Ogg streams being transported from the encoding servers to the streaming servers pass through a transcoding process changing the format from MPEG-TS to PCM and subsequently to Ogg Vorbis (48-kHz sampling frequency, bitrate of 128 or 224 kb/s). Given the high quality of the resulting stream, the impact of the conversion is almost imperceptible for any regular listener.
2.3 Streaming Servers
The first streaming server - amp1.cesnet.cz - is located in the CESNET server room in Prague and runs on a common DELL PowerEdge 350 hardware fitted with one 1-GHz P-III processor and 1GB of RAM. The other streaming server - amp2.cesnet.cz - may be found at the University of West Bohemia. It runs on a DELL PowerEdge 1950 equipped with a 2.3-GHz Intel Dual Core Xeon processor and 2GB of RAM.
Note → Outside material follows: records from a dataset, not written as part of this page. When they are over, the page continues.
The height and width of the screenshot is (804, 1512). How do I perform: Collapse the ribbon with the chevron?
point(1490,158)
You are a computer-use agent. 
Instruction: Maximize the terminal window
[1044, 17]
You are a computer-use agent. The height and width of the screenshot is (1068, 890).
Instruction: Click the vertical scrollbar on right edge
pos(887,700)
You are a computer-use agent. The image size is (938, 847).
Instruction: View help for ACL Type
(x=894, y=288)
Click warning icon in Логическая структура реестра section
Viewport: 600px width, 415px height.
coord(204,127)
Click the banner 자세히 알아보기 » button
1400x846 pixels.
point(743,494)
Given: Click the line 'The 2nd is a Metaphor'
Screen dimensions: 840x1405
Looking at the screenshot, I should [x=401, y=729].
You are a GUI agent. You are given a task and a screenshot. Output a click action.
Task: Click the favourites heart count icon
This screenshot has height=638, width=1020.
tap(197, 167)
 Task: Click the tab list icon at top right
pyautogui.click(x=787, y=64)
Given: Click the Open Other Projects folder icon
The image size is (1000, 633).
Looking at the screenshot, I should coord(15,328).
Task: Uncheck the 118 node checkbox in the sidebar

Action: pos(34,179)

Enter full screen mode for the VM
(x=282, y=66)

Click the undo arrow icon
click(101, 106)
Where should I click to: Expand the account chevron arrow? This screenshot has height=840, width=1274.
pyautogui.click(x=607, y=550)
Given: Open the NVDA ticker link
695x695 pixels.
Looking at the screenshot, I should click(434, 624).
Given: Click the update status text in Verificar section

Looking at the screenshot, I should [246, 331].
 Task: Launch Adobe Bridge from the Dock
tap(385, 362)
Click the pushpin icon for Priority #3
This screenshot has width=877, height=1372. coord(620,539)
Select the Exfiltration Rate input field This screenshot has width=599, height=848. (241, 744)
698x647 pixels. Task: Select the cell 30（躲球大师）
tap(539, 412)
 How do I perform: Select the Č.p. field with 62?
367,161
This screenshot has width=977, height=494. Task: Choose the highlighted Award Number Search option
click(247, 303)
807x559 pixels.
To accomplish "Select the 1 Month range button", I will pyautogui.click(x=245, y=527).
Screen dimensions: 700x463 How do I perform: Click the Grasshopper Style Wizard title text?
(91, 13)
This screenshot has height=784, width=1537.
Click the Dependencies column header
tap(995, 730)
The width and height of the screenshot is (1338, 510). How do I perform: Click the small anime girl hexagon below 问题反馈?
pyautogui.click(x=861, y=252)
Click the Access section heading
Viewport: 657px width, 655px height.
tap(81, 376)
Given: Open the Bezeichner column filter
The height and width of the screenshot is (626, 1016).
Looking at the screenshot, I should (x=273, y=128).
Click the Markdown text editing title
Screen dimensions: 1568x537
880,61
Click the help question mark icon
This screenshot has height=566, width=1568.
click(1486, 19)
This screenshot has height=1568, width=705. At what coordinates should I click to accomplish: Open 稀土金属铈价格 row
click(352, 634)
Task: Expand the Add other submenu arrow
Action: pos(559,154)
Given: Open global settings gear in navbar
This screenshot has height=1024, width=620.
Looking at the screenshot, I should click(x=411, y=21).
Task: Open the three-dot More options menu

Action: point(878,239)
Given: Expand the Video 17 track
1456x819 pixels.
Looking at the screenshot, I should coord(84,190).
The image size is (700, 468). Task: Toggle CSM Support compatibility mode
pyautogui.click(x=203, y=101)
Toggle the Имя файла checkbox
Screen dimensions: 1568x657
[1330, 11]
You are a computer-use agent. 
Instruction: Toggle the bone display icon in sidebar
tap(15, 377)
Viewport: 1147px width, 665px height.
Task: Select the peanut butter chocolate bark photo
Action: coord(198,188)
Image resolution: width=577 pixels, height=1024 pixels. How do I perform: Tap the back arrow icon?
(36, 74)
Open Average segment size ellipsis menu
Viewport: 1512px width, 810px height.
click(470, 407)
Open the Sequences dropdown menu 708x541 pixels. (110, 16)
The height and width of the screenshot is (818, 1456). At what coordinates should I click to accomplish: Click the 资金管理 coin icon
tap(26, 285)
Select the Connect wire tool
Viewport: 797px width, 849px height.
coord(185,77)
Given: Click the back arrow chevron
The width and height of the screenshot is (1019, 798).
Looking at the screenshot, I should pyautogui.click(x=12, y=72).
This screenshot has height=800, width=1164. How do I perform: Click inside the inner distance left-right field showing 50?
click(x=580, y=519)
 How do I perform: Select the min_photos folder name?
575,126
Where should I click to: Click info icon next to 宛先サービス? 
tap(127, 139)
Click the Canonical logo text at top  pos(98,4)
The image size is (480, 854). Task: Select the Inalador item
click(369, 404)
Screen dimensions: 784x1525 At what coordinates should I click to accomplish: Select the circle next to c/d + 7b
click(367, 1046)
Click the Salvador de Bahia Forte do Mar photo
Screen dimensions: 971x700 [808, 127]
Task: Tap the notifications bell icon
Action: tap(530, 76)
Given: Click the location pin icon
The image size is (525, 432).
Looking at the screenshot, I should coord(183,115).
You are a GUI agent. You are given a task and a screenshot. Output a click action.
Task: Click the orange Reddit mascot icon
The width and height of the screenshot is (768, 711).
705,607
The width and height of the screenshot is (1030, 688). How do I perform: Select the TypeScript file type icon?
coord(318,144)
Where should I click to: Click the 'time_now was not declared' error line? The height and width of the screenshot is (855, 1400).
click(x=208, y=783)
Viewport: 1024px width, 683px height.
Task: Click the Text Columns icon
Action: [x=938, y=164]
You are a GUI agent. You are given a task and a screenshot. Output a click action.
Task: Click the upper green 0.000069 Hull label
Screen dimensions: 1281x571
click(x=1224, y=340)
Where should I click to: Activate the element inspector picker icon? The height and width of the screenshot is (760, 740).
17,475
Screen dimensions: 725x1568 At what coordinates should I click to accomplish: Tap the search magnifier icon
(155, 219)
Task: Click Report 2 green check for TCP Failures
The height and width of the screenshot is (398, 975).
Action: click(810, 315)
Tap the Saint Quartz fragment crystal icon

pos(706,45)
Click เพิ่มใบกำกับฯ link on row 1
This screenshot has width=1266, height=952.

Both streaming servers (amp1.cesnet.cz and amp2.cesnet.cz) are connected to a Linux Virtual Server cluster making them available to clients through a shared virtual IP address matching the radio.cesnet.cz domain name. Individual listeners may connect to that address. Should one of the streaming servers become unavailable, it is automatically removed from the server pool and clients are automatically redirected to the other server.
Both streaming servers run the Icecast application receiving the Ogg Vorbis streams produced by the encoding servers and making them available to all clients over http.
Clients usually connect to addresses such as http://radio.cesnet.cz:8000/given_streams_mount_point, for example http://radio.cesnet.cz:8000/cro3.ogg.
URLs are published at the Czech Radio live broadcasting website, internet radio index servers, or from streaming server home pages.
A full list of streams broadcast through our system is shown at http://radio.cesnet.cz/.
2.4 Clients
Clients are software applications run by end users - listeners - on their computers. Clients can read and process streams distributed by the streaming servers. Processing the stream by a client usually means decoding it into a PCM signal and playing it on a sound card.
Ogg Vorbis streams are currently supported by most clients. The most popular players are vlc, winamp, xmms, zinf, foobar2000, qcf, and others.
The topology of the whole system is shown in Figure.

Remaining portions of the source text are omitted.